Fourier sine and cosine transforms

[rsingh628]

Hi all, I am struggling with the following problem on the Fourier sine and cosine transforms of the Heaviside unit step function. The definition I have been used are provided below as well. I tried each part of the problem, but I'm only left in terms of limits as x -> infinity of sin or cos function, which are undefined. How do I approach this? Am I totally off track and missing some key properties of these transforms? Sorry for the poor formatting...any help appreciated.

Problem and definitions:


Attempt at a solution attached

 

[blamocur]

The limits you got don't exist, i.e., you cannot compute the transform by direct computation. My quick internet search showed that one trick is exploiting the fact that the derivative of the Heaviside function is Dirac delta function..

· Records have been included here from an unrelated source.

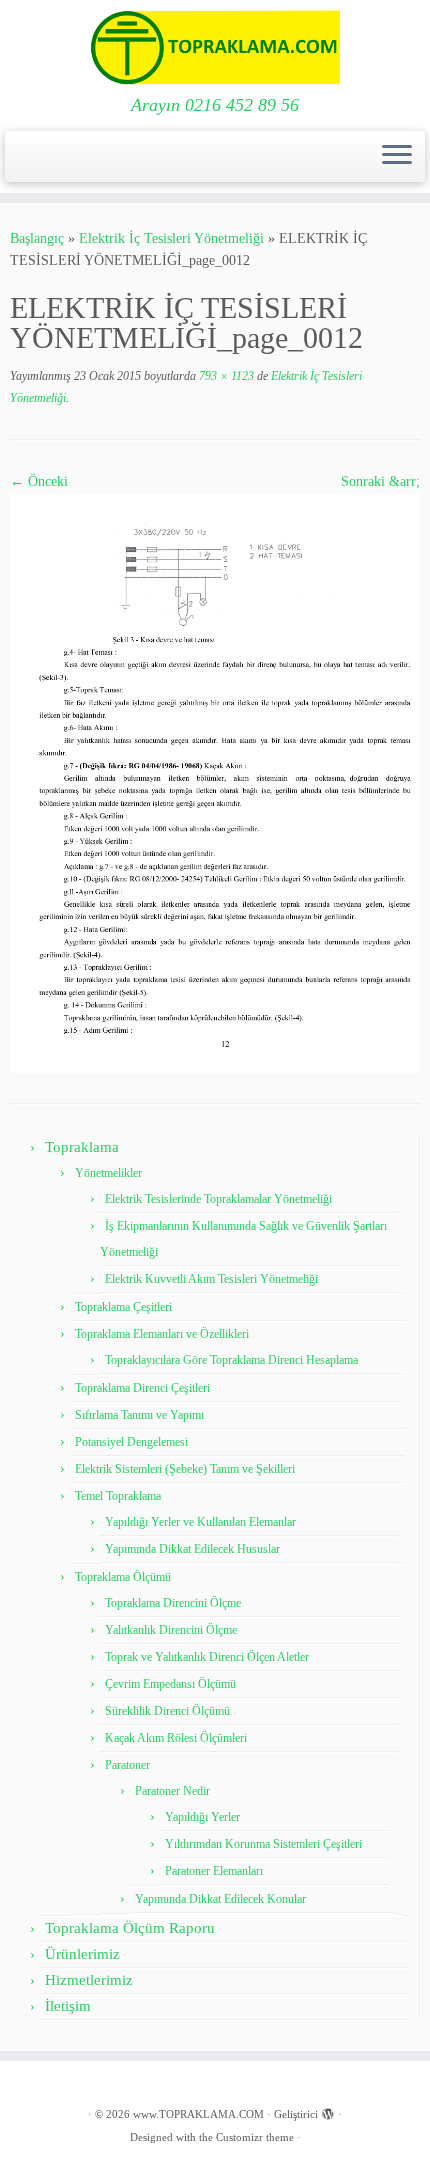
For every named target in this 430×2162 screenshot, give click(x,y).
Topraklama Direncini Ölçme (173, 1603)
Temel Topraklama (118, 1496)
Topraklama (82, 1147)
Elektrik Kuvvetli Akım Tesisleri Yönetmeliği (211, 1279)
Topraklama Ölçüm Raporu (130, 1928)
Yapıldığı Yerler (202, 1817)
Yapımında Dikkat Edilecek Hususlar (192, 1549)
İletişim (68, 2006)
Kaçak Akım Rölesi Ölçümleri (176, 1738)
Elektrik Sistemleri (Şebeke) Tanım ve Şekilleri (185, 1469)
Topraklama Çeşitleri (123, 1307)
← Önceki (39, 481)
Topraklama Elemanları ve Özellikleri (162, 1334)
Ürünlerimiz (82, 1954)
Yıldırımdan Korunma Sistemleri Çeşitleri (263, 1844)
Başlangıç (37, 238)
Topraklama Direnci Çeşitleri (142, 1388)
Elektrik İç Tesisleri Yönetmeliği (171, 238)
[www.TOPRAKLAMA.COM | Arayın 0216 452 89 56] (215, 47)
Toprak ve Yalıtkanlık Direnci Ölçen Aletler (207, 1657)
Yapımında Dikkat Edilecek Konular (220, 1899)
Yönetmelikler (108, 1173)
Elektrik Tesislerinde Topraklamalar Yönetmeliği (218, 1199)
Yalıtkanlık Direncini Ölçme (171, 1630)
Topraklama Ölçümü (123, 1577)
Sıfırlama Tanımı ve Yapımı (139, 1415)
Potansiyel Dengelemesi (131, 1442)
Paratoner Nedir (172, 1791)
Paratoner (127, 1765)
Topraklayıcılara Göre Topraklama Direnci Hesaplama (231, 1360)
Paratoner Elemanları (214, 1871)
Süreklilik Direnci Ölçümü (167, 1711)
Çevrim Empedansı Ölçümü (170, 1684)
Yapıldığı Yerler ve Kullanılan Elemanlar (200, 1522)
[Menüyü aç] (397, 157)
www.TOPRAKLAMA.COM (198, 2114)
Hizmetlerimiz (89, 1980)
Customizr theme (255, 2137)
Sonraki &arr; (380, 481)
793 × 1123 (225, 376)
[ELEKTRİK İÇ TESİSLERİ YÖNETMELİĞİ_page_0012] (215, 781)
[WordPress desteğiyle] (328, 2111)
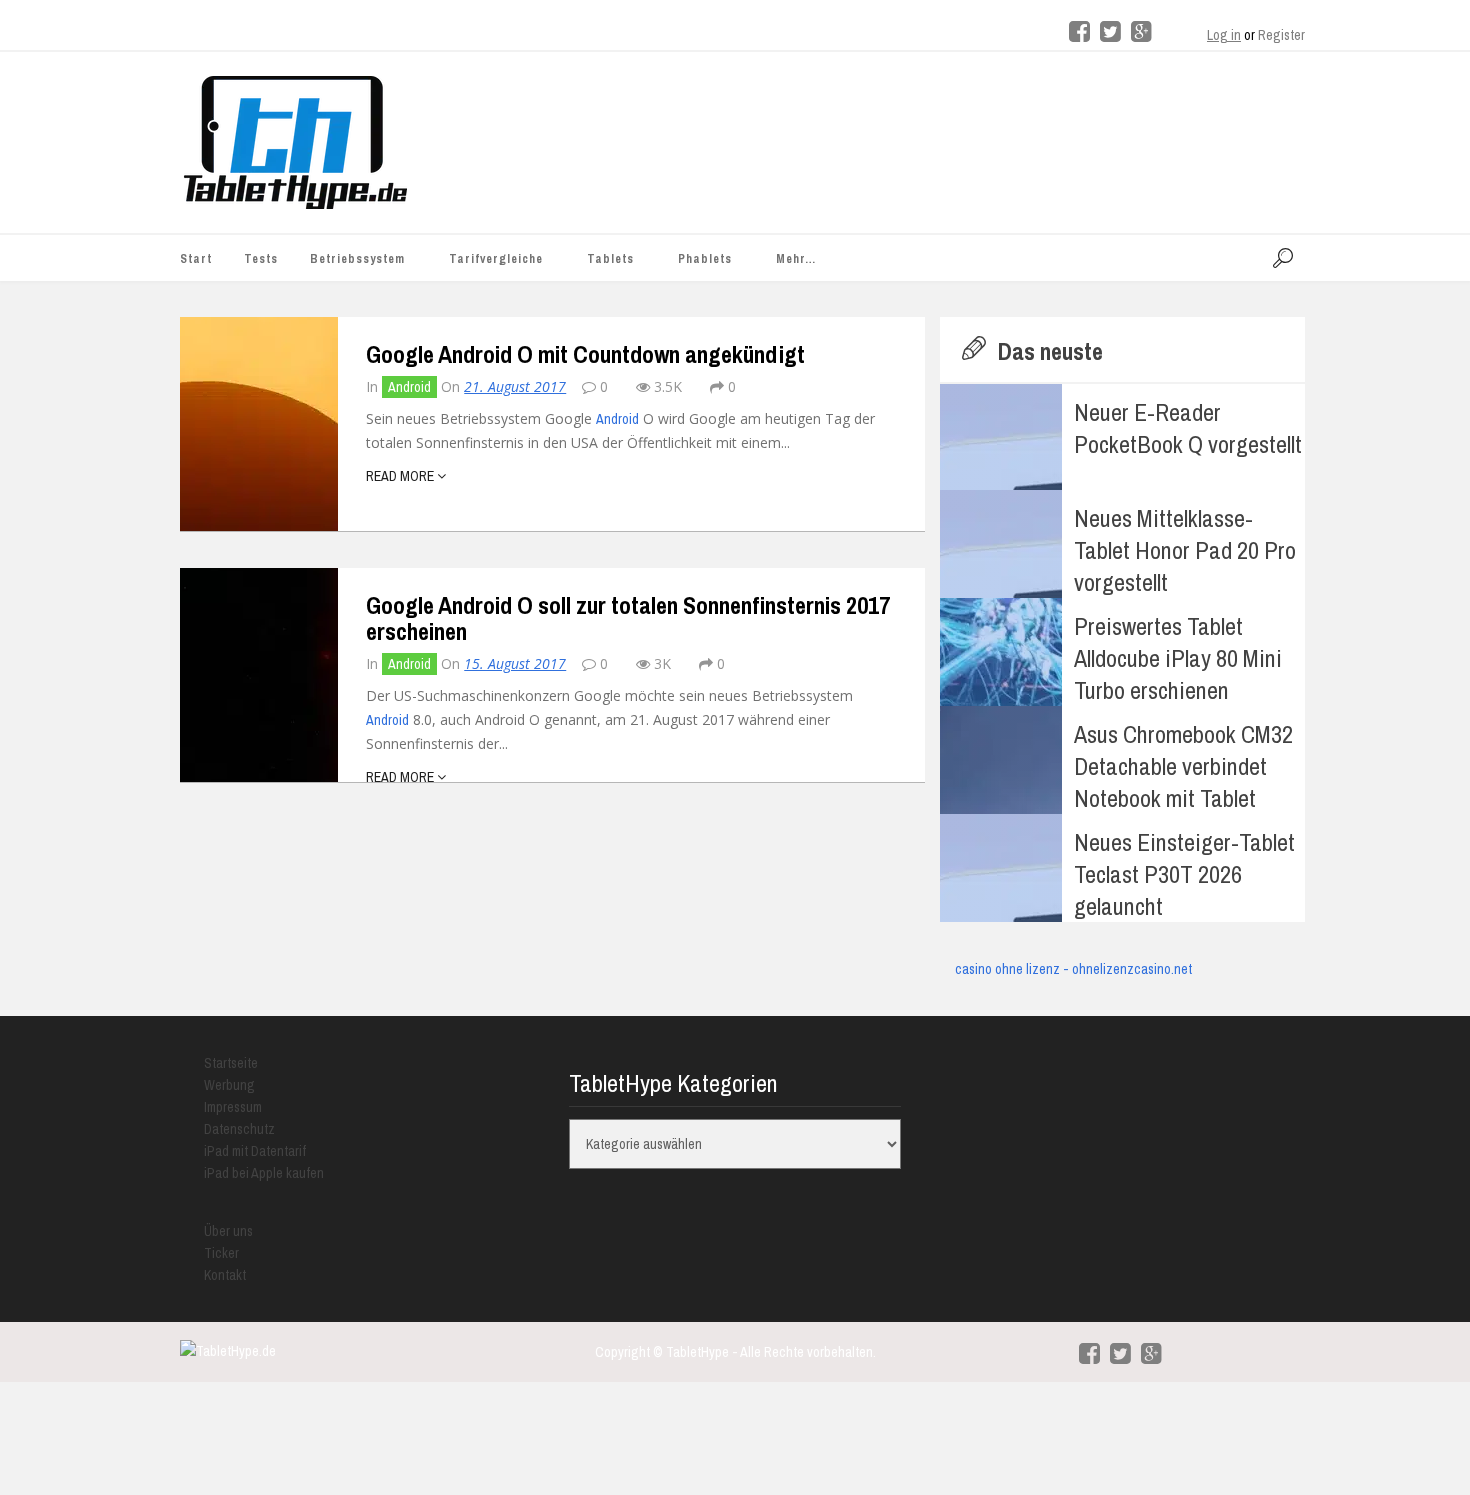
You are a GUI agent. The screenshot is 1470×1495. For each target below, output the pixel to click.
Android (409, 387)
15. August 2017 (515, 663)
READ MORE (401, 476)
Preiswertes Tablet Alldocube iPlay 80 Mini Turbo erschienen (1178, 658)
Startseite (231, 1063)
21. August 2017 (515, 386)
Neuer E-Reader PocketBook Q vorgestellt (1188, 428)
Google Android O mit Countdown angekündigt (585, 354)
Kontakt (225, 1275)
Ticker (221, 1253)
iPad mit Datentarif (255, 1151)
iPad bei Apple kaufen (264, 1173)
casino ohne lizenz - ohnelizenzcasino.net (1073, 969)
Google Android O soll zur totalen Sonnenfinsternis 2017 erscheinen (628, 618)
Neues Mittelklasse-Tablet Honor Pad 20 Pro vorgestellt (1185, 550)
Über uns (228, 1231)
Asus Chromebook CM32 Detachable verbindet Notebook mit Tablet (1183, 766)
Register (1281, 35)
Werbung (229, 1085)
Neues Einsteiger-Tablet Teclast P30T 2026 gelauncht (1184, 874)
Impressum (233, 1107)
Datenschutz (239, 1129)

P.S. Looks like a slight of hand: in my view the transform simply does not exists, but neither does Dirac delta function

 

[rsingh628]

The limits you got don't exist, i.e., you cannot compute the transform by direct computation. My quick internet search showed that one trick is exploiting the fact that the derivative of the Heaviside function is Dirak delta function..

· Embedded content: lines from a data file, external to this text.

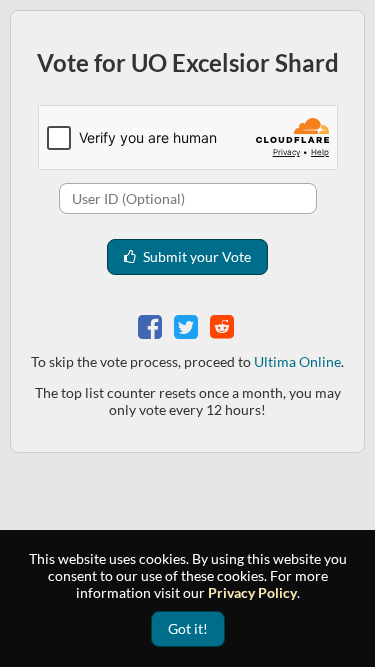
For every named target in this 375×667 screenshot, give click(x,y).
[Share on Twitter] (188, 324)
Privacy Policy (252, 592)
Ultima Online (297, 361)
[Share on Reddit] (224, 324)
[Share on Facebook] (152, 324)
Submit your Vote (195, 256)
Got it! (188, 628)
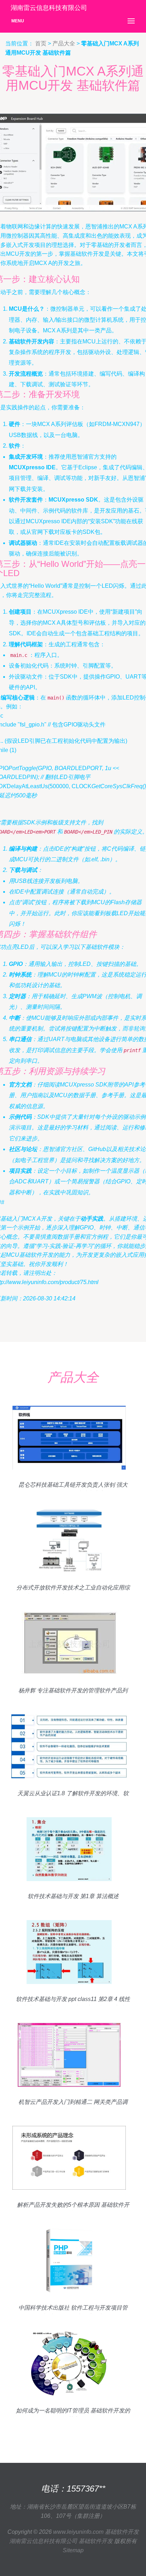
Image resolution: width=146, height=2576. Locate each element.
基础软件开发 (122, 2532)
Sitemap (73, 2550)
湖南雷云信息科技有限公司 (43, 2541)
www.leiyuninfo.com (78, 2532)
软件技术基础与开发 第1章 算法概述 (73, 1896)
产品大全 (63, 43)
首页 (40, 43)
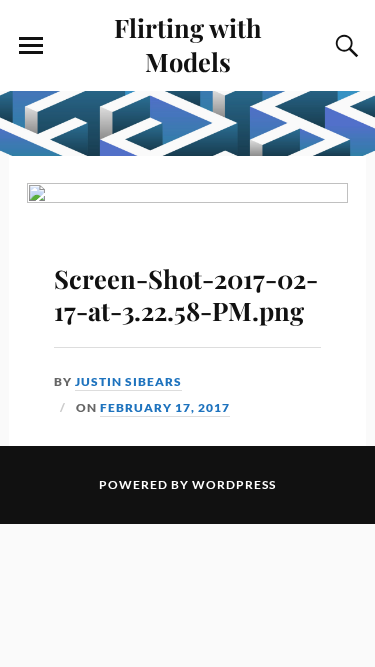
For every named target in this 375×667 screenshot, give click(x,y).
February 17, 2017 (165, 407)
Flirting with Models (188, 44)
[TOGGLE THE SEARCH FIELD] (344, 46)
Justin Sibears (128, 381)
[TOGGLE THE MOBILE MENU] (31, 46)
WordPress (234, 484)
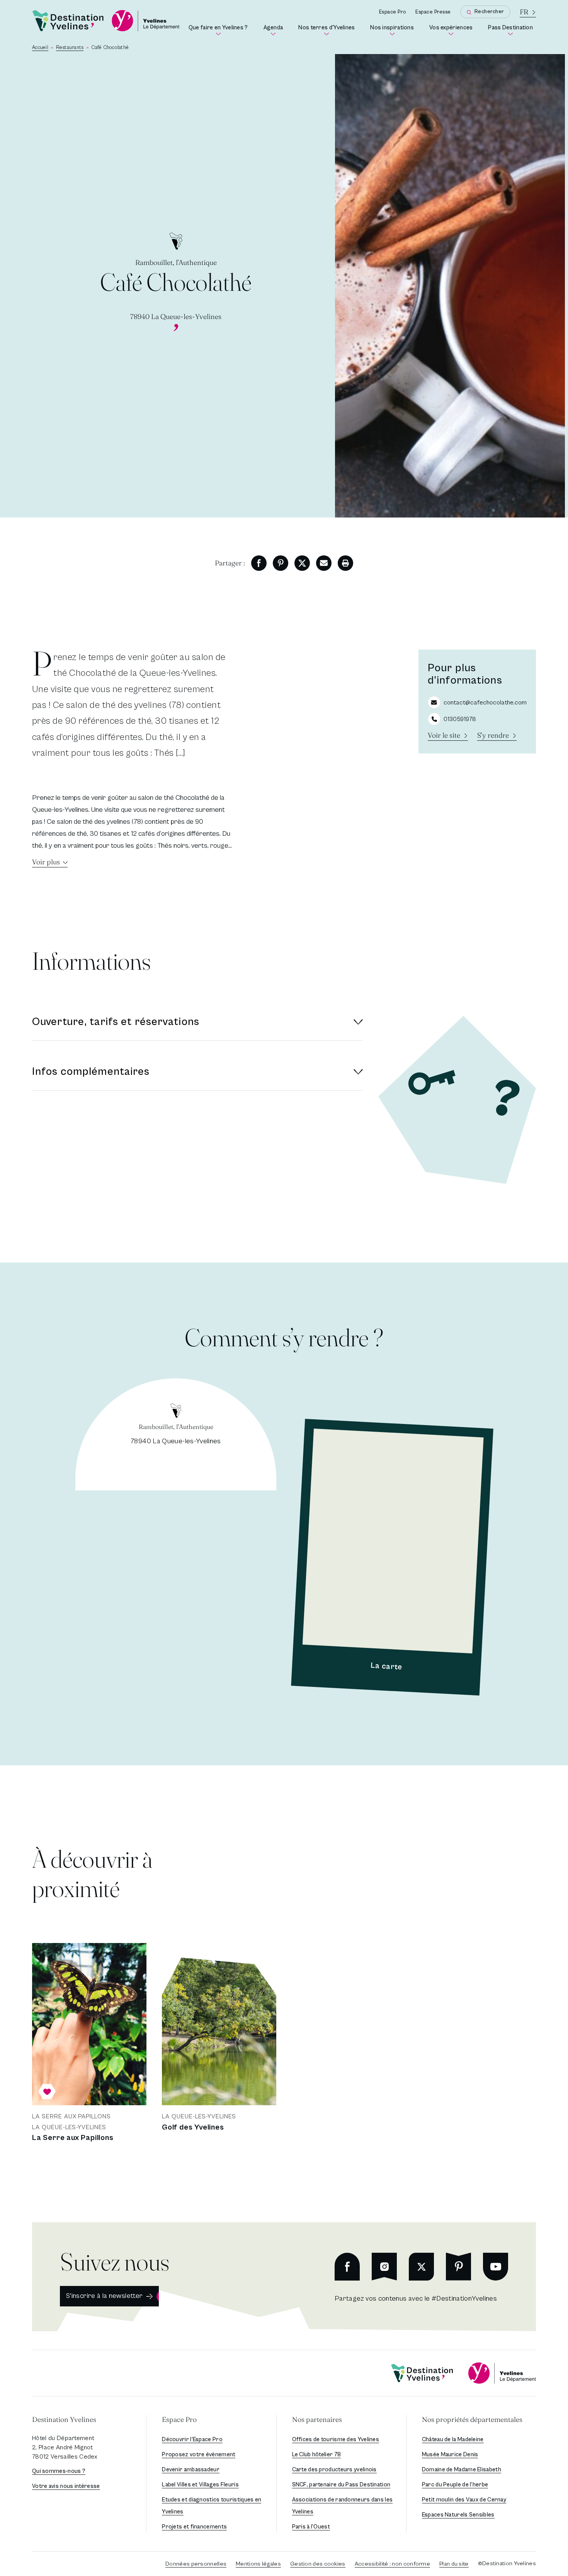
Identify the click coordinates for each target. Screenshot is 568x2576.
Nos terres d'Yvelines (328, 30)
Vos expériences (452, 30)
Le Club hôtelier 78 (316, 2454)
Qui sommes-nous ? (58, 2471)
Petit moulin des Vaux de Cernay (464, 2499)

P.S. Looks like a slight of hand: in my view the transform simply does not exists, but neither does Dirac delta function

Thank you, and after doing some searching myself, I also stumbled on this link prior, but I'm not sure how the info there applies to finding the sine/cosine transforms in the problem statement? Seems like it's just for the Fourier transform.

 

[blamocur]

Thank you, and after doing some searching myself, I also stumbled on this link prior, but I'm not sure how the info there applies to finding the sine/cosine transforms in the problem statement? Seems like it's just for the Fourier transform.

[math]e^{i\omega t} = \cos \omega t + i \sin\omega t[/math]

 

[rsingh628]

[math]e^{i\omega t} = \cos \omega t + i \sin\omega t[/math]

Still not sure on how to approach, are you suggesting to rewrite cos(2*pi*s*x) and sin(2*pi*s*x) as complex exponentials using Euler's rule?

 

[blamocur]

Still not sure on how to approach, are you suggesting to rewrite cos(2*pi*s*x) and sin(2*pi*s*x) as complex exponentials using Euler's rule?

Yes I am, but I'd rewrite the complex exponential as a combination of [imath]\sin[/imath] and [imath]\cos[/imath], then look at the real and imaginary parts of the result. The referenced page relies on the property of the Fourier transform of derivatives. Alternately, you can ignore the paper (except for verifying the end result) and use integration by parts and the fact that [imath]H^\prime=\delta[/imath].